------ DATASET RECORDS ------

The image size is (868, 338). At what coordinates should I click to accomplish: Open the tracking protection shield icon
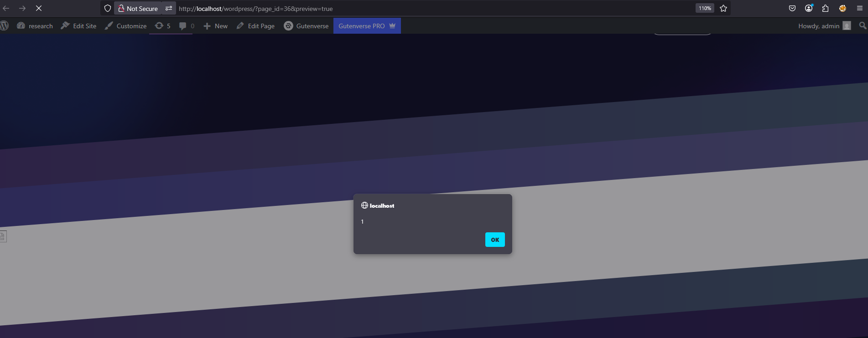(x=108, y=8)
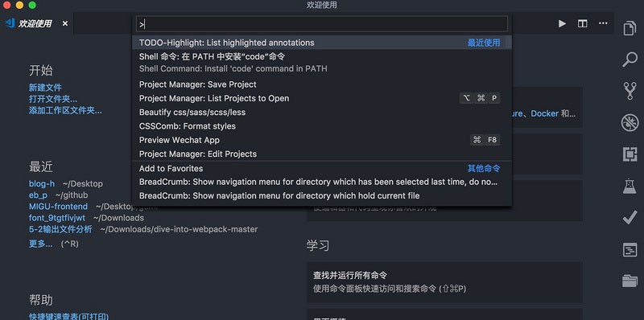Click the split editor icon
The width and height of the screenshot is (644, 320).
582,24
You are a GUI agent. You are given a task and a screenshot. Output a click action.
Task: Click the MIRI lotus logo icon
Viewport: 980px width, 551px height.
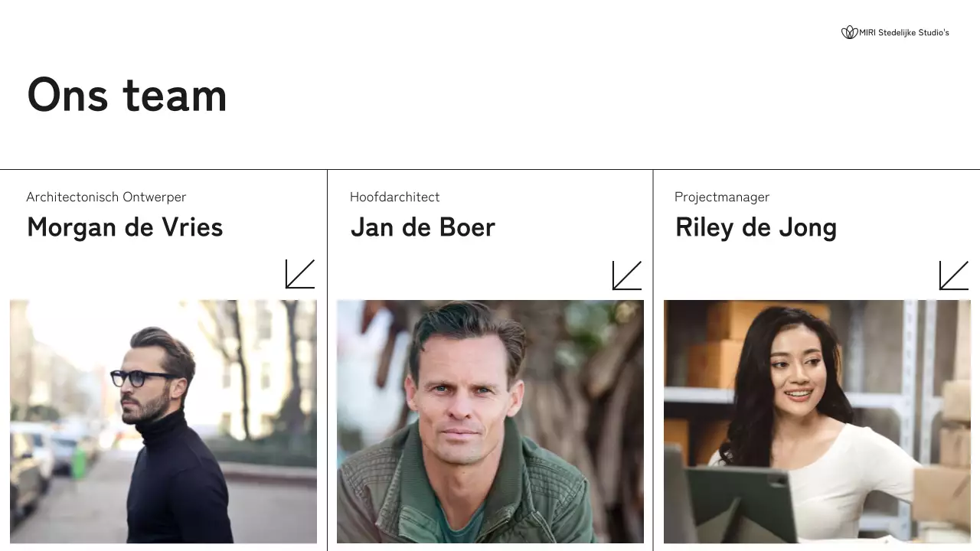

------

WHAT IS REQUIRED: From the line that holds "Task: Click the MIRI lotus logo icon" to the last line of the data, return those lines exactly and nothing else; both ends count, and pictures stay out.

EXERCISE ANSWER:
Task: Click the MIRI lotus logo icon
Viewport: 980px width, 551px height.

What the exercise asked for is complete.